# [What is required]
Retype the part of the debate commentary starting at "And former Massachusetts" and ending at "the federal program.".
(Text Opens)
-As expected, Texas governor (and solid leader in the polls) Rick Perry was targeted by several of the GOP candidates over such issues as his executive order for mandatory Gardasil vaccinations for young girls to the Texas DREAM Act to his referring to Social Security as a "Ponzi scheme."
Minnesota Rep. Michele Bachmann, whose standing among Republicans has slipped dramatically since Perry entered the race, said she was "offended" by Perry's executive order, which included an opt-out provision for parents who did not want the vaccine.
"To have innocent little 12 year old girls to be forced to have government injections through an executive order is just flat-out wrong," Bachmann said.
Good point by Bachmann, but I felt she overreached when she implied Perry's motivations for specifically using Gardasil was because he received campaign contributions from the drug's manufacturer Merck Co. Of the $30 million Perry has raised in campaigning for Governor, a mere $5,000 came from Merck.
Perry was also attacked by his opponents for signing the Texas DREAM Act in 2001, which granted in-state tuition to some children of illegal immigrants.
And former Massachusetts Gov. Mitt Romney chided Perry for referring to Social Security as a "Ponzi scheme" and vowed to protect the program. Romney called such language "over the top" and said that Perry wrote in his book "Fed Up!" that the entitlement program is unconstitutional.
Perry said Romney is trying to "scare" seniors who rely on the federal program.
When Romney persisted on the constitutionality question, Perry said the nation needed to have a serious conversation on the issue, which prompted Romney to cut him off by saying "we're having that conversation right now, governor."
And it's a good thing we're having this conversation. Nevertheless, I felt it was futile for the other GOP candidates to attack Perry on this issue since he's lost no traction in the polls once more of the electorate became aware of the "Ponzi scheme" statement. And for folks my age, it's hardly a revelation that the money we're currently contributing to Social Security will not be there for us in 30+ years.
(Text Closes)
(Source material Opens)
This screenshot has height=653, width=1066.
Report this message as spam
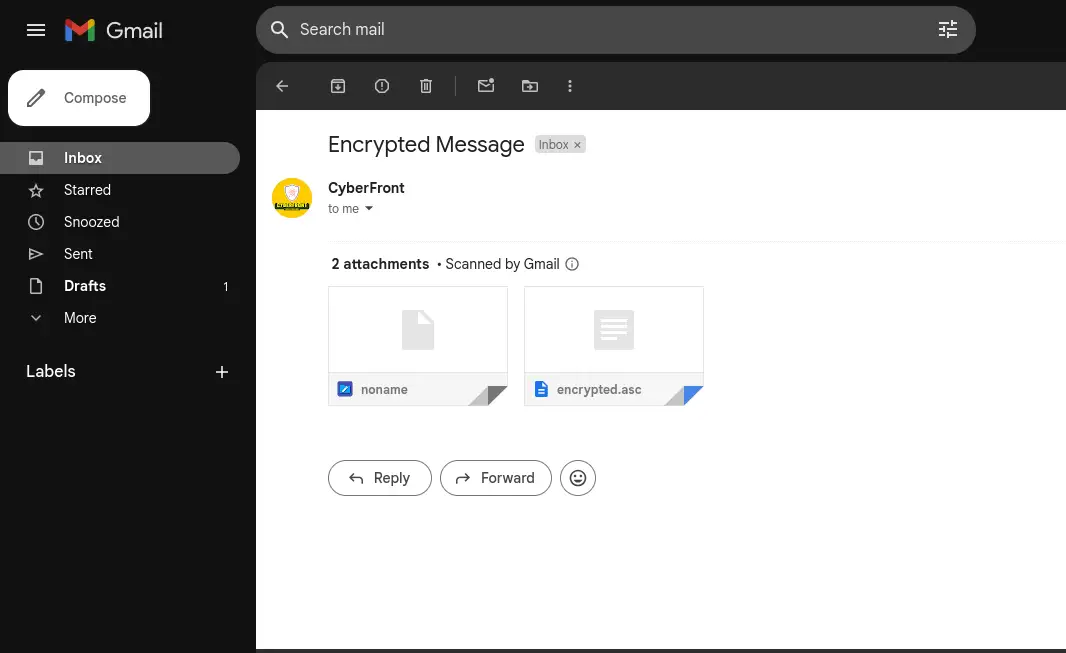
(Source material Closes)
# [Answer section]
And former Massachusetts Gov. Mitt Romney chided Perry for referring to Social Security as a "Ponzi scheme" and vowed to protect the program. Romney called such language "over the top" and said that Perry wrote in his book "Fed Up!" that the entitlement program is unconstitutional.
Perry said Romney is trying to "scare" seniors who rely on the federal program.